For most consumers, the method will lead to slightly higher FICO scores, Tom Quinn, Fair Isaac's vice president of global scoring solutions told the Journal.

Like the traditional FICO score, the FICO 08 will issue three-digit scores ranging from 300 to 850, the higher the better. It will go easier on consumers who fall behind in payments to one account but are in good standing with several others.

Beyond that, there are a couple of changes — not all forgiving — that the credit-score obsessed need to know about.

The FICO 08 will ignore accounts on which a consumer is an authorized user. So, if your mom or dad gets you a credit card on his or her account to help you build or rebuild your own credit, it won't help.

The move is supposed to prevent people from piggybacking onto the credit histories of perfect strangers, a tactic that's gained in popularity with the growth of Web services offering to pair up the credit poor with the credit rich.

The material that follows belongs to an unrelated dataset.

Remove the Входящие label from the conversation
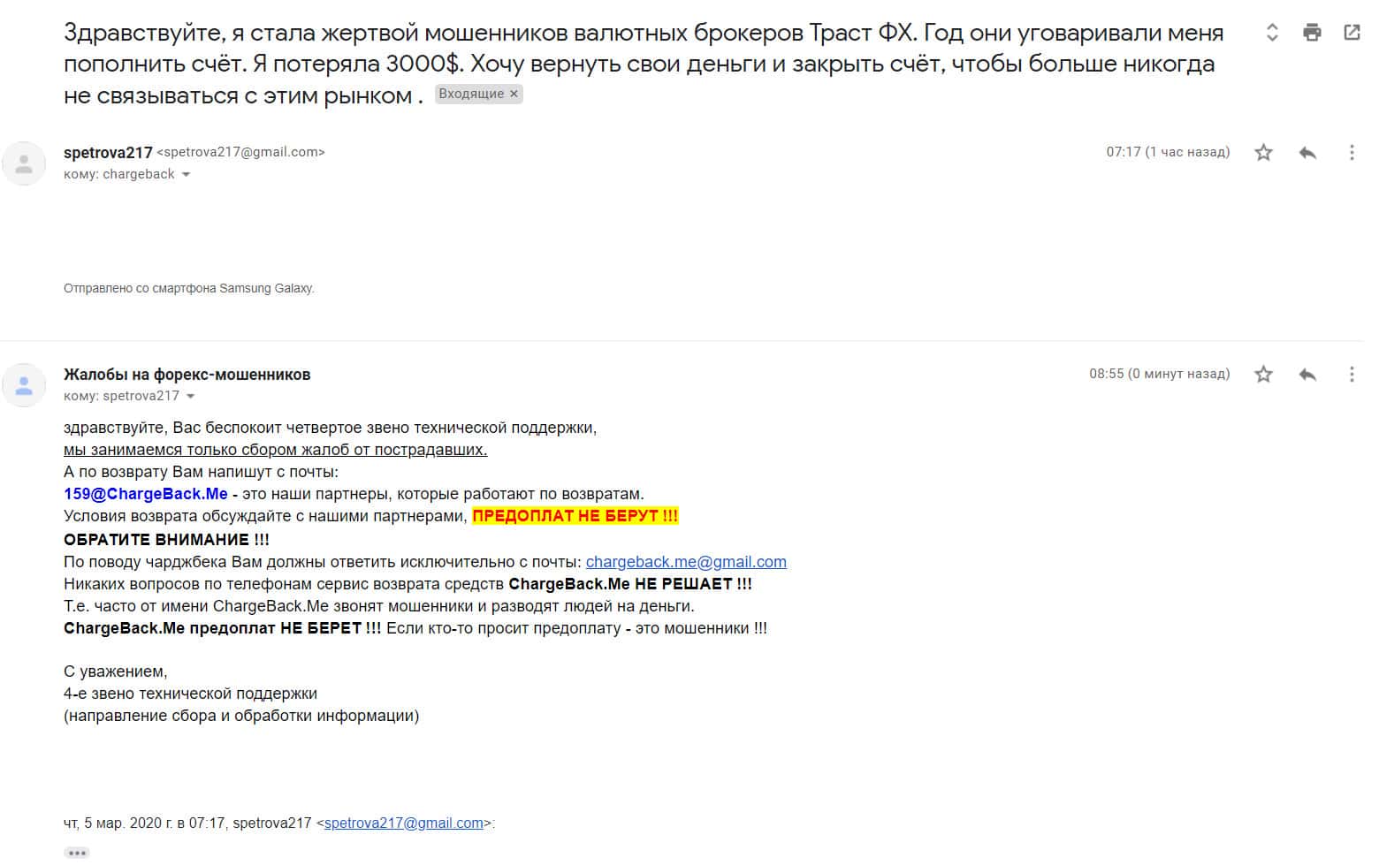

“We will do whatever it takes to protect the reliability and accuracy of FICO credit scores for lenders,” Dr. Mark Greene, CEO of Fair Isaac said in a June news release. “We will continue working with lenders, regulators and others in the credit reporting industry to end deceptive practices that fraudulently misrepresent consumer credit histories for profit.”

But not including those types of accounts also would punish people legitimately trying to build or rebuild their credit with the help of a family member or spouse.

The new scoring method also is tougher on borrowers using a higher percentage of their available credit. So, if you've got three cards with a total available credit of $6,000, having $4,000 in balances could hurt you more than it would have under the previous calculation.

Ultimately, the FICO 08 is expected to cut the credit scores of high-risk consumers and lift the scores of low-risk consumers, making it easier for lenders to bet on whom to extend credit to.

Unfortunately, it falls short of delivering the forgiveness it promises.
 
Any method that doesn't allow established credit users to assist family members or friends who are new to credit or recovering from past mistakes isn't forgiveness in my mind.